▶ [Record set]
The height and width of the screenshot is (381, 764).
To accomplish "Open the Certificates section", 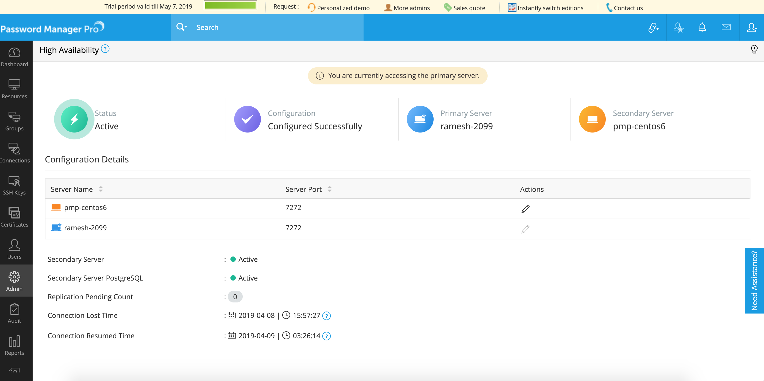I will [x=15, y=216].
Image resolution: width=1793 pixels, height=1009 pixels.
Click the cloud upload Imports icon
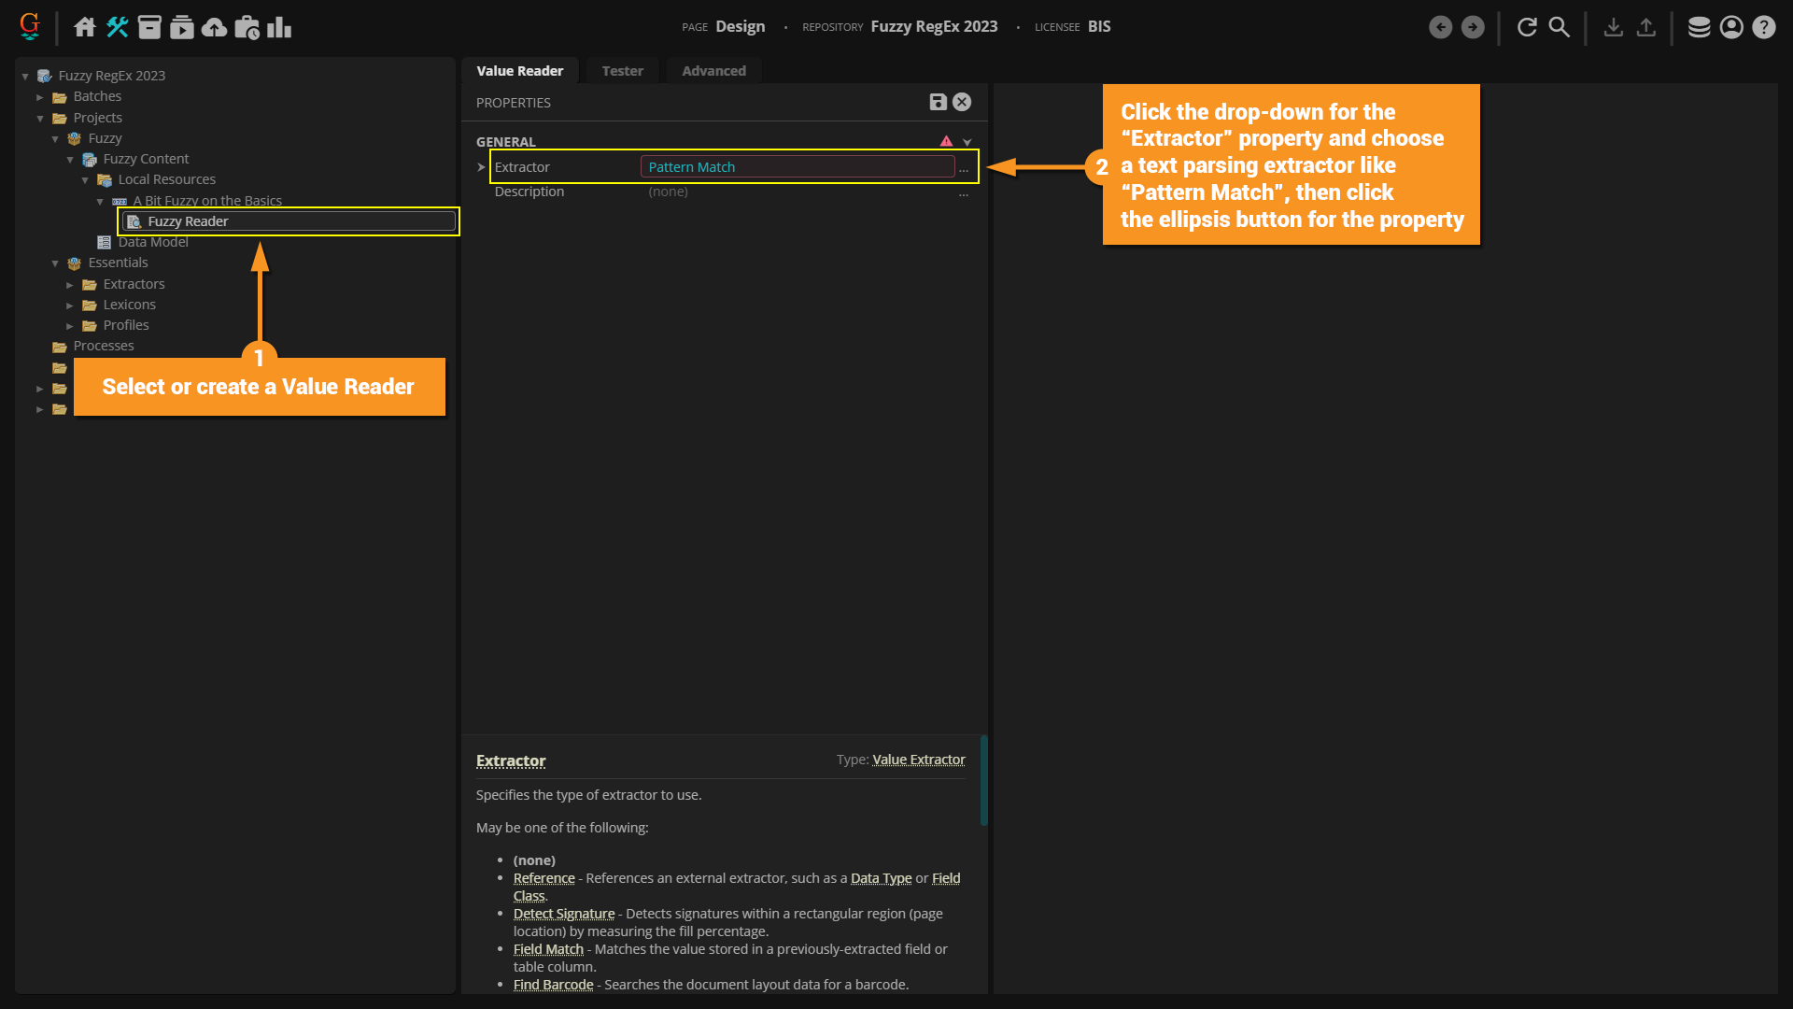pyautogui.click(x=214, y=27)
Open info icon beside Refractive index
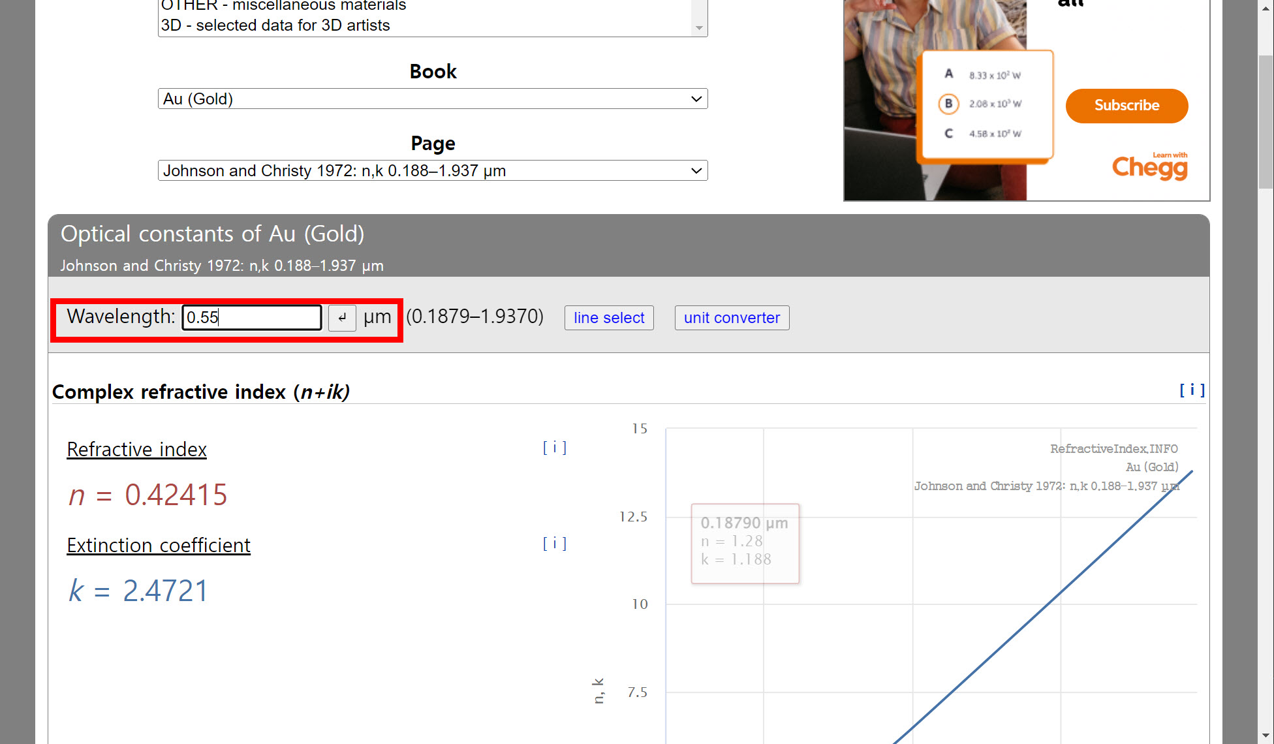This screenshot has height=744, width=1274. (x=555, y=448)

---

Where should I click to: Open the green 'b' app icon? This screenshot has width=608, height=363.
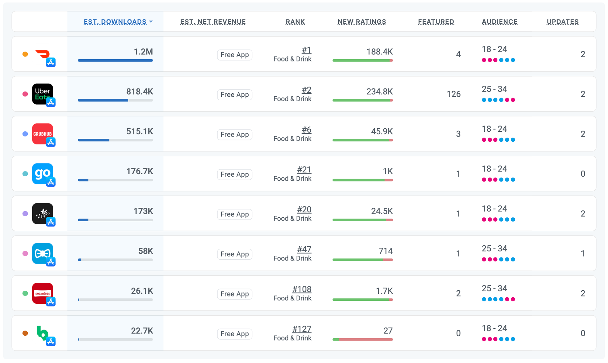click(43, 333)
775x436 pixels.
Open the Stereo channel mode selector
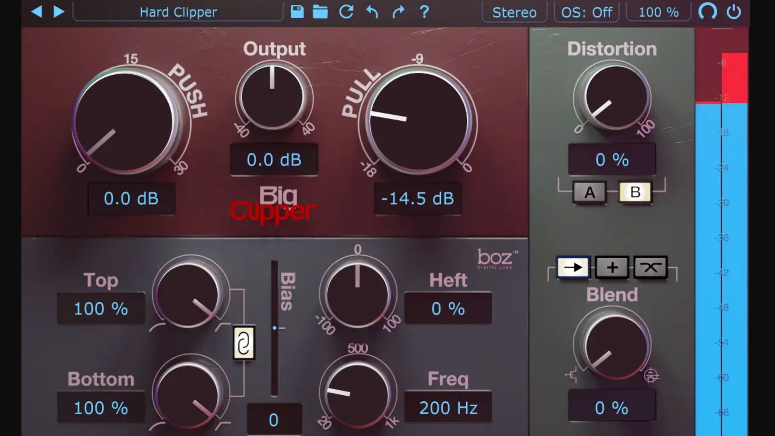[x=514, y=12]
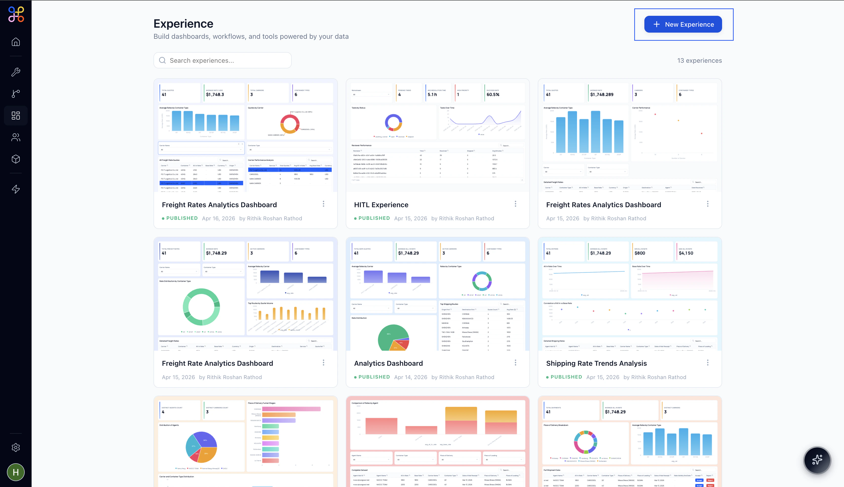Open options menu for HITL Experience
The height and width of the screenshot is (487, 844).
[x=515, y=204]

--

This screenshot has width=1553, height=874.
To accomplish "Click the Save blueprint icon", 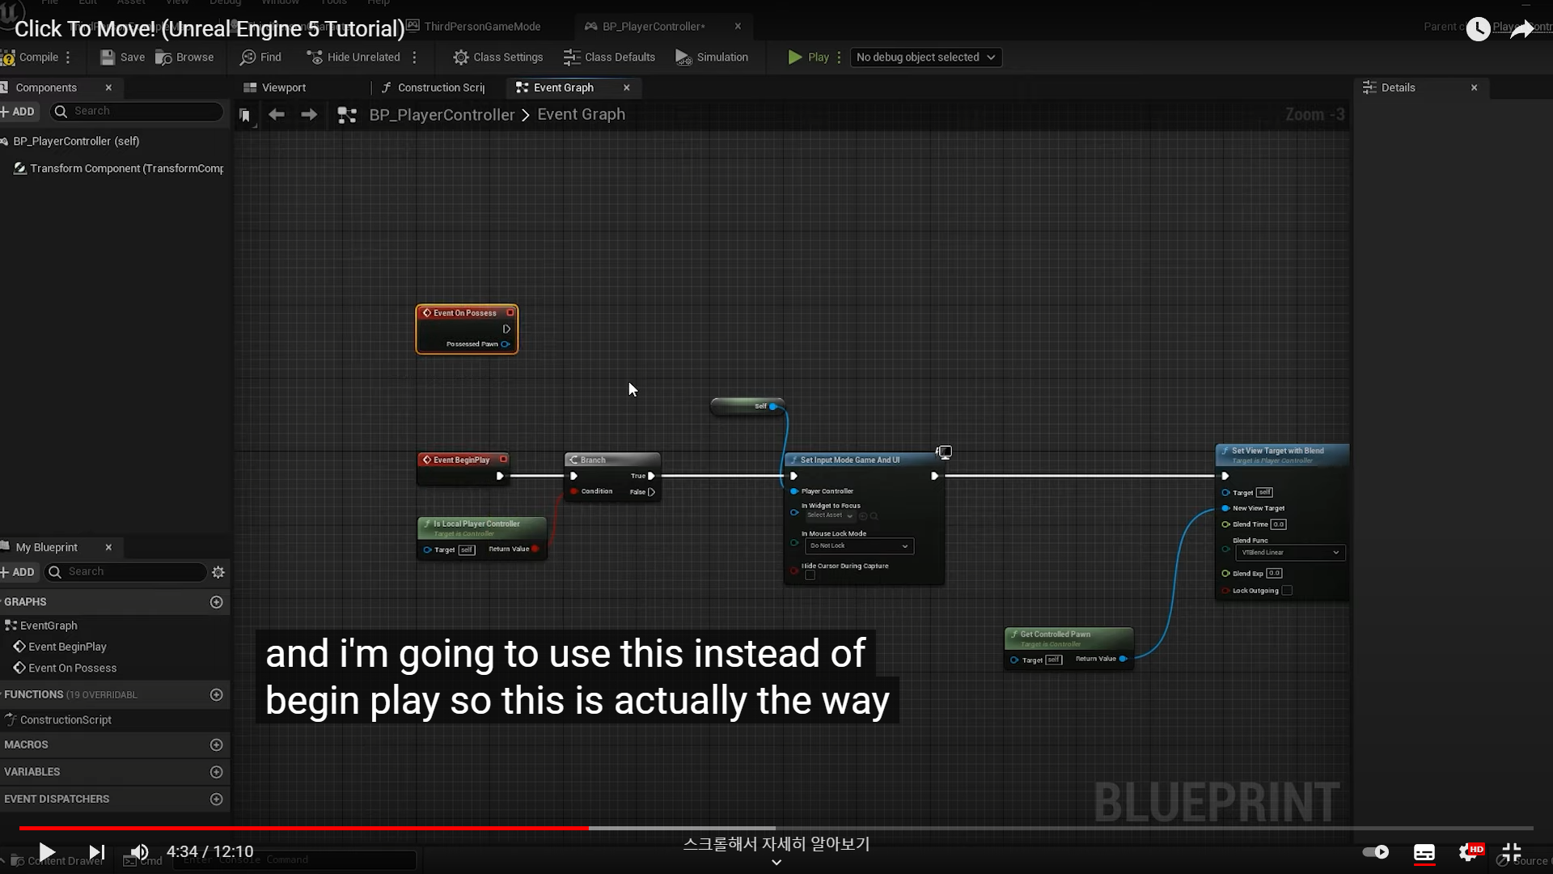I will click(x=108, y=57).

▶ [Exercise instructions]
In the listing above, find every line with the word "pixels" and copy it out.

▶ [Response below]
Image resolution: width=1793 pixels, height=1009 pixels.
775x436 pixels.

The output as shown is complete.